Requisitos da tarefa » Você pode retomar o trecho abaixo sobre as denúncias de estupro e assédio no curso de Medicina e continuá-lo a partir da última frase?

Trecho do documento »
------------------------------------------------------------

Os casos são muitas vezes acolhidos em coletivos, como o NEGSS (LGBT) e o Geni, que surgiu em 2013 para dar apoio as denúncias feitas por alunas de Medicina. Ana conta que o coletivo anunciou 12 denúncias de estupros ocorridos desde 2010, mas destaca que as integrantes recebem outros casos em que a vítima pede sigilo. Desde seu início, o Geni recebe reações negativas de alunos. Segundo a estudante, que já sofreu assédio numa festa e depôs na CPI, a hostilidade piorou após as audiências: integrantes foram ameaçadas e xingadas em redes sociais. Felipe Scalisa, do NEGSS, foi citado nas duas últimas edições do Show Medicina, num quadro que ridicularizava seus trejeitos e sua militância.

É difícil até mesmo para os coletivos ter acesso ao desenrolar das sindicâncias, que são sigilosas. “Dizem que o sigilo é para proteger a vítimas, mas na verdade é para proteger os agressores de difamações contra as quais eu não fui protegido, por exemplo”, acredita Felipe.

“Esses estupros fazem parte de uma cultura permissiva e inclusive estimuladora de assédio sexual a mulheres na faculdade”, diz Ana, citando hinos cantados em competições, jornais que divulgavam intimidades sexuais de alunas e a própria estrutura do trabalho no Show Medicina. Ivete Boulos, por outro lado, não acredita que essa cultura seja exclusiva da Medicina, mas destaca o caráter simbólico e irônico da situação. “Talvez aqui o impacto seja pior quando você pensa que vão ser médicos. Que confiança os pacientes vão ter?”

------------------------------------------------------------

(Entradas de dados coletadas)

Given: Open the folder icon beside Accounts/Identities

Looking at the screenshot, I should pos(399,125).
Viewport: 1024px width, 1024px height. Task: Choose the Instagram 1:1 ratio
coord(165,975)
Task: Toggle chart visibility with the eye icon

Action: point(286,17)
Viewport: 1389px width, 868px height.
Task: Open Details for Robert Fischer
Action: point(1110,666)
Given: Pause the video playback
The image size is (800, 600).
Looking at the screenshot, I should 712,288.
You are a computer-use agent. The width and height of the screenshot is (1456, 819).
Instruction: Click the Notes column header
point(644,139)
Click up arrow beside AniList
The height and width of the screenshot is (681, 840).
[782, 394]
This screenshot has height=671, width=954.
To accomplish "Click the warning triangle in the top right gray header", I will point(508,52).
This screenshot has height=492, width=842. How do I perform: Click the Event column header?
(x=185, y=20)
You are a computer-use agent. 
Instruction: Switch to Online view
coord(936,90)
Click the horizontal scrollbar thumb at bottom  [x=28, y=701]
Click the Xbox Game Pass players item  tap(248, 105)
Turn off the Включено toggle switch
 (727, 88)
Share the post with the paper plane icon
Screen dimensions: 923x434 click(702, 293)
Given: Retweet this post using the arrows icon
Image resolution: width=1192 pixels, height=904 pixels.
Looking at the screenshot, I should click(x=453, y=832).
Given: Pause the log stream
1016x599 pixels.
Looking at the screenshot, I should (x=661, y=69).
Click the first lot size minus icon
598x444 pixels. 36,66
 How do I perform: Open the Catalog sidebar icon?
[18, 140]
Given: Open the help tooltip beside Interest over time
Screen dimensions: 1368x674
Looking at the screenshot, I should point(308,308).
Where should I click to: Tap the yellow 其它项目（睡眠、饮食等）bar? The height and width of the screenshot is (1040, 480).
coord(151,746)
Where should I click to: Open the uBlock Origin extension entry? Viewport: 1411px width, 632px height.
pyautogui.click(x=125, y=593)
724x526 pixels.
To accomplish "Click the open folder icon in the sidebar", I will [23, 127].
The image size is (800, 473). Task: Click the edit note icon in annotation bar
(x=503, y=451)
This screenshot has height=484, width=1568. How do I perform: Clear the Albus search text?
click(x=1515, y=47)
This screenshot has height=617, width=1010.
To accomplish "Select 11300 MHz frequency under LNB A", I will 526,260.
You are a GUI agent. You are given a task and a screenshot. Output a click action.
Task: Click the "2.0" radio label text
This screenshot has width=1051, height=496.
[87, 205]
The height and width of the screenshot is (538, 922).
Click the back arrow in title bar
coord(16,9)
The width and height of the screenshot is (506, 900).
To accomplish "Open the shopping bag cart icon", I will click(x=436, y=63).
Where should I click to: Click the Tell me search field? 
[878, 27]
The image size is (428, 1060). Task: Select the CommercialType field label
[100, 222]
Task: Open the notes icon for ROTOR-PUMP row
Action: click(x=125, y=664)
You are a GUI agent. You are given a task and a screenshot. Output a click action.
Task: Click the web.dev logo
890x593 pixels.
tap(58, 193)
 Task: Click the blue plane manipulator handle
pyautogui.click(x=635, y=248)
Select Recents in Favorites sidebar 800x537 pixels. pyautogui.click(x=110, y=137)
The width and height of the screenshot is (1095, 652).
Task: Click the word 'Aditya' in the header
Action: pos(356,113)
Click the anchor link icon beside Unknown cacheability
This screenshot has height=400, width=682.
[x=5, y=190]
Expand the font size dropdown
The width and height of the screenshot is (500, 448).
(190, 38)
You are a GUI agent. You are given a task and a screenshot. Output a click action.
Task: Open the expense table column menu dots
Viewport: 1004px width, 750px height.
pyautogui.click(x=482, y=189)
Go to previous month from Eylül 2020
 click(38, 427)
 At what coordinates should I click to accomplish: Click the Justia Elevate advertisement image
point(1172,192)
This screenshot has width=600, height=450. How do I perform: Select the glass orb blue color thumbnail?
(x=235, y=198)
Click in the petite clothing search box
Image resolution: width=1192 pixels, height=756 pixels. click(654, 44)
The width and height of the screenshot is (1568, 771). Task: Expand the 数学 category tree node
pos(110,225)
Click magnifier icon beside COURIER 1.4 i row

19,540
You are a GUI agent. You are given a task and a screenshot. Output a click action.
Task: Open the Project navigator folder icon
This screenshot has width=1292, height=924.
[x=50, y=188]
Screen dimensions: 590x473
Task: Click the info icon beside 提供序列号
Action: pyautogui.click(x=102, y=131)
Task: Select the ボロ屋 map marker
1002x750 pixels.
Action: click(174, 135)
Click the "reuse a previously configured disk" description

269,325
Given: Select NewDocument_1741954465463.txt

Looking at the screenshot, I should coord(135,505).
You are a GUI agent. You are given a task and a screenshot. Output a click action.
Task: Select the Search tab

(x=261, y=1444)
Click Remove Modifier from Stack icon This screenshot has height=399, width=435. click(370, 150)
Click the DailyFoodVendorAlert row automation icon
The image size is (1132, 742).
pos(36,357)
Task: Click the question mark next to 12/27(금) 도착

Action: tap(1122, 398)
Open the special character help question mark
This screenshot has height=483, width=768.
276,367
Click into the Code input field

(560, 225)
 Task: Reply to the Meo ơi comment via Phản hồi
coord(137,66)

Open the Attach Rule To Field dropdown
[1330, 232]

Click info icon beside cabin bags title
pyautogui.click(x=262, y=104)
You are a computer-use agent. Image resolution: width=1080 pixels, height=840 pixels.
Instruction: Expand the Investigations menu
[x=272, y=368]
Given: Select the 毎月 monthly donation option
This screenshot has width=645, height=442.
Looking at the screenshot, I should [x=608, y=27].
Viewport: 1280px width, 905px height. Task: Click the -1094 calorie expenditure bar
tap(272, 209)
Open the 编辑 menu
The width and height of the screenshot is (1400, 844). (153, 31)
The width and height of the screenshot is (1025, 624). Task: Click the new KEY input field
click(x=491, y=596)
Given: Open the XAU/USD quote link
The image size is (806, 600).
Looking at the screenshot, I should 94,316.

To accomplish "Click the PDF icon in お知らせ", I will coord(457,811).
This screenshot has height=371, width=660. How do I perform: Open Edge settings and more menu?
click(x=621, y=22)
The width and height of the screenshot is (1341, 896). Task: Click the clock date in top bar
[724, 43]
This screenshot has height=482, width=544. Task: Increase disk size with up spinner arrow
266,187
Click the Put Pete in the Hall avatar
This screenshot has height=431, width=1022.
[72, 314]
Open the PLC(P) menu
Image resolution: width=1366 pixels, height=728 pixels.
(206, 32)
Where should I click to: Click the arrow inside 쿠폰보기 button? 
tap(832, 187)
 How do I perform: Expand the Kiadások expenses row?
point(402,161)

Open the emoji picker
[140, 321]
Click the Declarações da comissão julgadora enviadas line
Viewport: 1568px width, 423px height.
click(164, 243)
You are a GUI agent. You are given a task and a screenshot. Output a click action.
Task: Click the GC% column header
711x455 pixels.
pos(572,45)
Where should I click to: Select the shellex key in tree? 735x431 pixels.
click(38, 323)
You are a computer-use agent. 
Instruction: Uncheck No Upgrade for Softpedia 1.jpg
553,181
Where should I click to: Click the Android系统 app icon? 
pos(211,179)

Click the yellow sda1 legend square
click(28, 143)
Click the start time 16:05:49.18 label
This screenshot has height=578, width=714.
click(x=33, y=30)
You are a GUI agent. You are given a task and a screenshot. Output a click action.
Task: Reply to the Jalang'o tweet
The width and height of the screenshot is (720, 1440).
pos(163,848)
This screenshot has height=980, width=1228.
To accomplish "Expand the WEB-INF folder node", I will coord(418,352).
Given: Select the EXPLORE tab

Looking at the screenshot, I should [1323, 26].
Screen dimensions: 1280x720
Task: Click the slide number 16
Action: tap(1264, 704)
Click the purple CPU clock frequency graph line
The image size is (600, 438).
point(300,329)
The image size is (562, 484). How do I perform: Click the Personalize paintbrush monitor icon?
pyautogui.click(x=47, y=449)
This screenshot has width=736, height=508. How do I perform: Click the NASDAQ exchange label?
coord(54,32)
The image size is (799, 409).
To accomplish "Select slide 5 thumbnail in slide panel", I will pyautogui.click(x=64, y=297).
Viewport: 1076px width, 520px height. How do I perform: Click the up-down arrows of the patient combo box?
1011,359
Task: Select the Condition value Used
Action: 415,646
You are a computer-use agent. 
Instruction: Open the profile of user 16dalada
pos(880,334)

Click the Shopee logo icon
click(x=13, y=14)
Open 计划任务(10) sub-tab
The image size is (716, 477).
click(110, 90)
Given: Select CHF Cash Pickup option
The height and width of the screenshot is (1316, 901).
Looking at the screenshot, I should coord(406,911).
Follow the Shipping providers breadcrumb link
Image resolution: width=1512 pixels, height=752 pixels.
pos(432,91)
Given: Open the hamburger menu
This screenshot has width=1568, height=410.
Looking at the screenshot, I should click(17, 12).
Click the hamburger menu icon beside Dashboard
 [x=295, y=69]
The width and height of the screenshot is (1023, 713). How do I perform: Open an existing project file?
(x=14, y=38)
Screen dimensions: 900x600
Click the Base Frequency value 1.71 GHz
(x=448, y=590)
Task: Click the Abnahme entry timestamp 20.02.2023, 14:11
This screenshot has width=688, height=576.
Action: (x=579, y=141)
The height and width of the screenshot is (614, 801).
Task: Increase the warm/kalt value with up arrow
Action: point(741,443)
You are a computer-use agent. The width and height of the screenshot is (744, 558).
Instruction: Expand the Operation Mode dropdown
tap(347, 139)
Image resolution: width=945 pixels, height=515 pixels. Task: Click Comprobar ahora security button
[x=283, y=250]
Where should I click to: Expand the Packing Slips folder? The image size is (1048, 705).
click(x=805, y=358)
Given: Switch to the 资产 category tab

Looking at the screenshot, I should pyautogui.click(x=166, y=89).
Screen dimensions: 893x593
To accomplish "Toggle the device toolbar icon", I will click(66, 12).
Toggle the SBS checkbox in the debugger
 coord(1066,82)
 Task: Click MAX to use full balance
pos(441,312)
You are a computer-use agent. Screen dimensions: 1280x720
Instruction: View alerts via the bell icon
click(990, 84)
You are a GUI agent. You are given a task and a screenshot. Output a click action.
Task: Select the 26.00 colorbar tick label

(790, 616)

------------------------------------------------------------

Problema resolvido »
Órgãos institucionais

Foram criadas uma Ouvidoria e um Núcleo de Estudos e Ações de Direitos Humanos (NEADH) na FM. Também aconteceram fóruns para discutir o consumo de álcool e a violência sexual. No âmbito da USP, foi instituído o programa USP Mulheres e houve adesão ao movimento HeForShe, da ONU, que prevê uma linha de pesquisa a ser desenvolvida sobre assédio e violência no campus. Existe o programa SOS Mulher, ligado à Superintendência de Assistência Social (SAS), desde 2005.

O Jornal do Campus solicitou dados à Universidade. Até o fechamento da edição, a assessoria da USP informou que a Comissão de Direitos Humanos havia recebido apenas 3 denúncias de violência sexual em 2014. A Ouvidoria Geral registrou 12 denúncias entre 2012 e 2015, das quais apenas 5 geraram sindicância: “não foi possível instaurar sindicância quando as denúncias foram vagas”, alegou. Três dos casos consistem em rapazes que se consideraram injustamente acusados de violência sexual. O SOS Mulher tem “uma média de atendimento anual” de 7 casos de violência contra a mulher; desde 2011, consta o incrível número de apenas 2 casos de estupro.

Os caminhos para denunciar não são claros. Segundo comunicado da Reitoria divulgado em dezembro de 2014, foi nomeada uma nova Comissão de Direitos Humanos, onde estariam centralizadas as denúncias de violações dos direitos humanos, com apoio de outras instâncias da Universidade. No site do USP Diversidade, é indicado que a vítima escreva para a diretoria da unidade, denuncie junto à Ouvidoria e comunique a Guarda Universitária. A estudante Luísa Cruz acabou recorrendo a todos esses meios e à Superintendência de Segurança. “A USP é muito grande e precisa ter um canal centralizado para receber essas denúncias”, opina Heloísa Buarque de Almeida, professora de antropologia na FFLCH, especialista em questões de gênero e ex-coordenadora do programa USP Diversidade (2014-2015).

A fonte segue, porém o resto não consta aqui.